◆ Exercise prompt
None of the pictures should appear; the lines from the line containing "Open Dashboard from the top navigation" through the last line of the listing must be repeated exactly.

◆ Task input
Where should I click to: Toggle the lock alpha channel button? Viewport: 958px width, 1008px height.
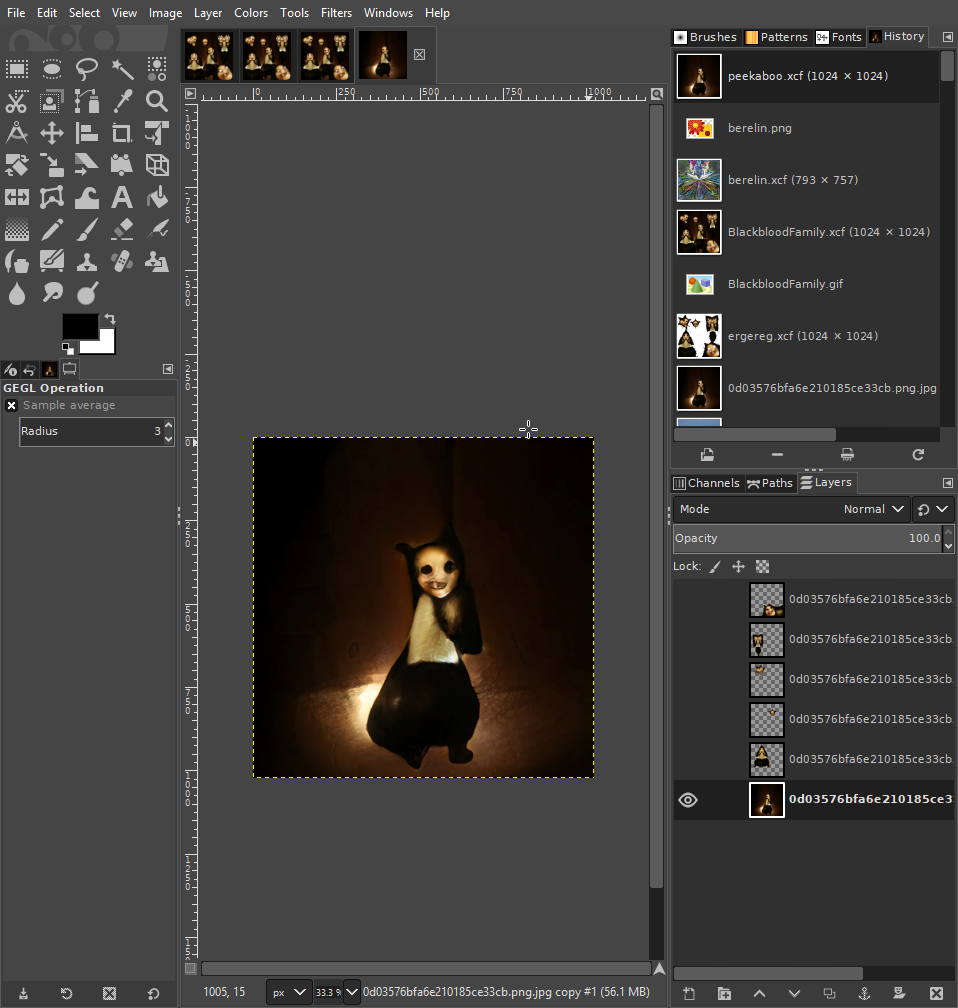coord(763,566)
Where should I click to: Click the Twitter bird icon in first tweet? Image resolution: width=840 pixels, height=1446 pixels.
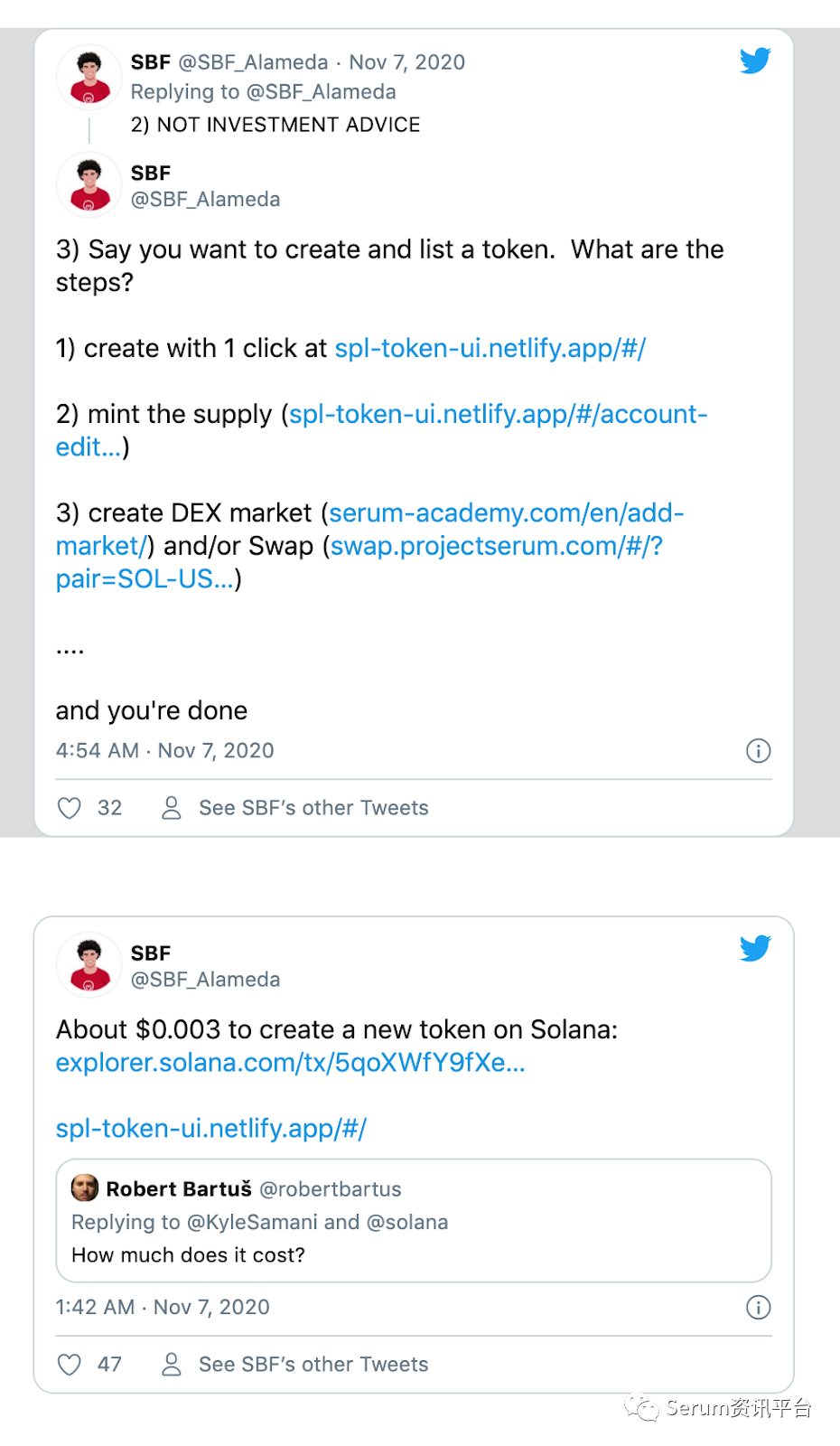(755, 61)
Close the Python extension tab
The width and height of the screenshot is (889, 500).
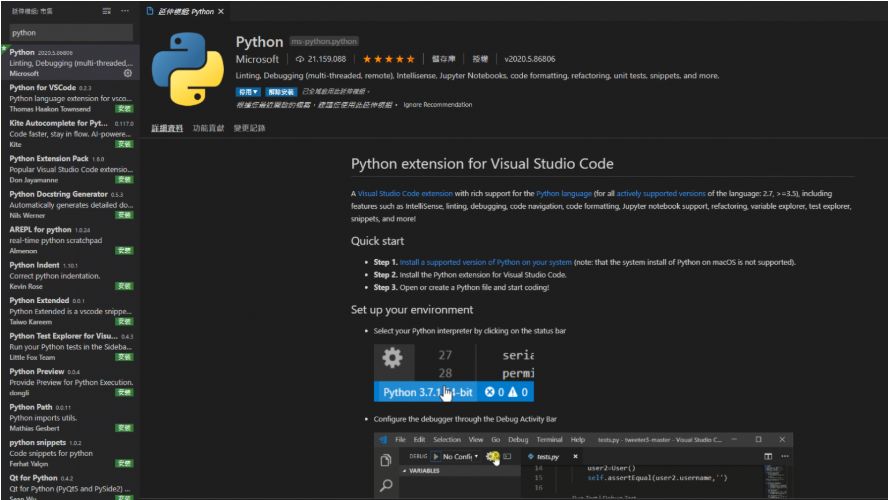(x=222, y=12)

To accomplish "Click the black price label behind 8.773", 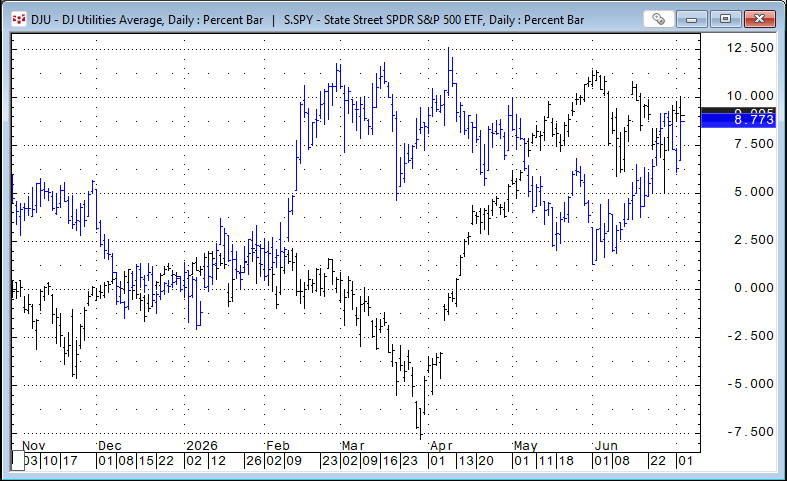I will tap(738, 110).
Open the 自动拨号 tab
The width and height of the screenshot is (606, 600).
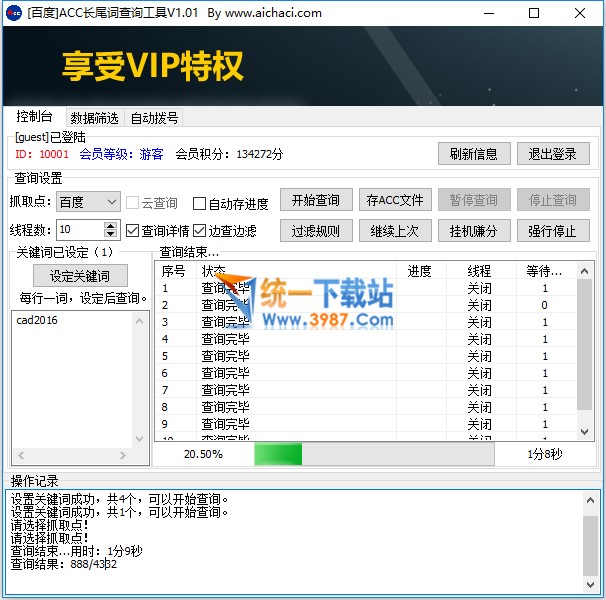click(x=154, y=118)
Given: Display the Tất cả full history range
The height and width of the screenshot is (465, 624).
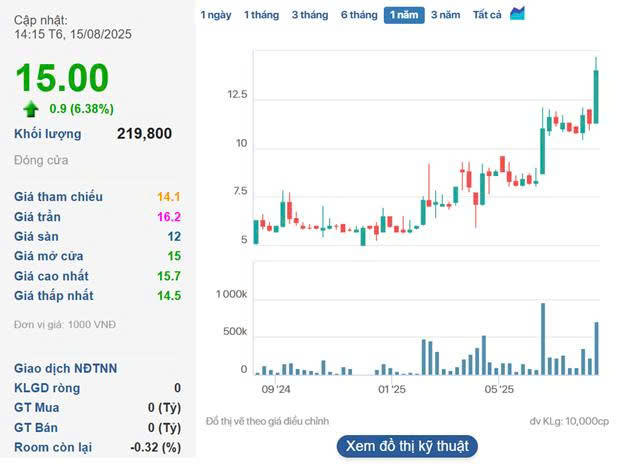Looking at the screenshot, I should click(x=487, y=15).
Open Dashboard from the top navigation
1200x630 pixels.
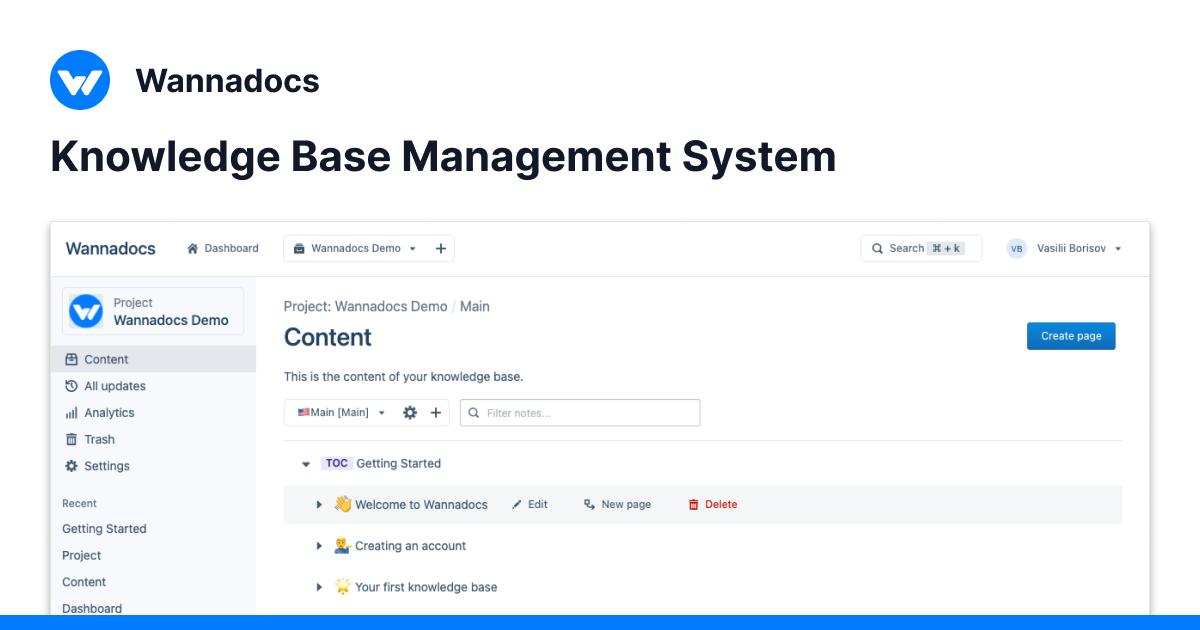pyautogui.click(x=230, y=248)
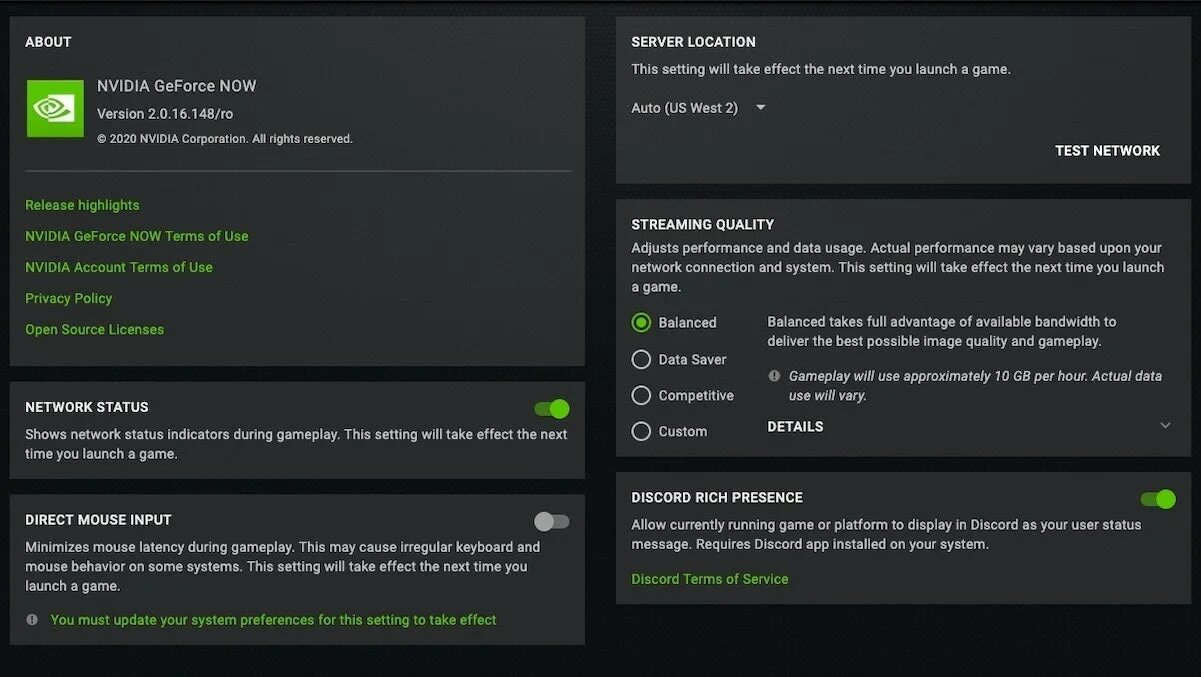The image size is (1201, 677).
Task: Choose the Competitive streaming quality option
Action: [641, 395]
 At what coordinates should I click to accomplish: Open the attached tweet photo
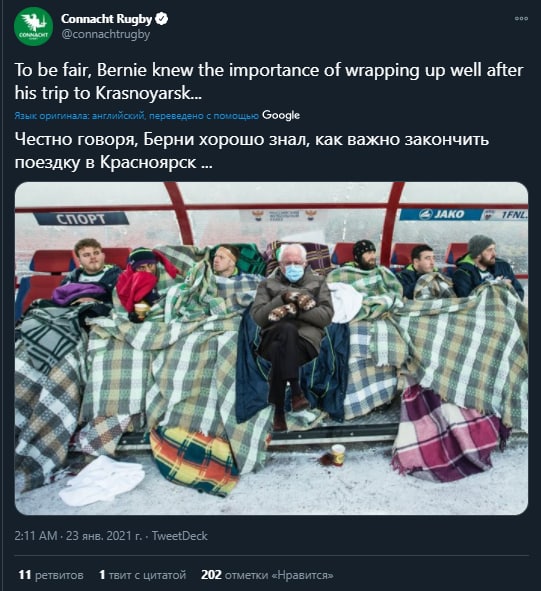click(271, 348)
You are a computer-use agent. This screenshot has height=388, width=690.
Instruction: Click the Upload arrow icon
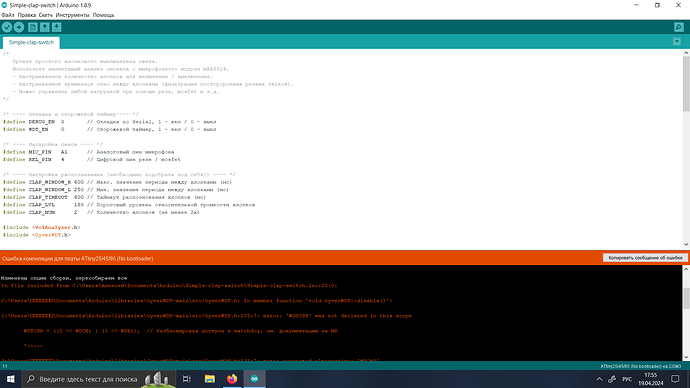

◆ Answer space
Open Dashboard from the top navigation
1200x630 pixels.
pyautogui.click(x=230, y=248)
The image size is (1201, 677).
Task: Choose the Competitive streaming quality option
Action: [641, 395]
 At what coordinates should I click to accomplish: Open the attached tweet photo
click(271, 348)
You are a computer-use agent. This screenshot has height=388, width=690.
Instruction: Click the Upload arrow icon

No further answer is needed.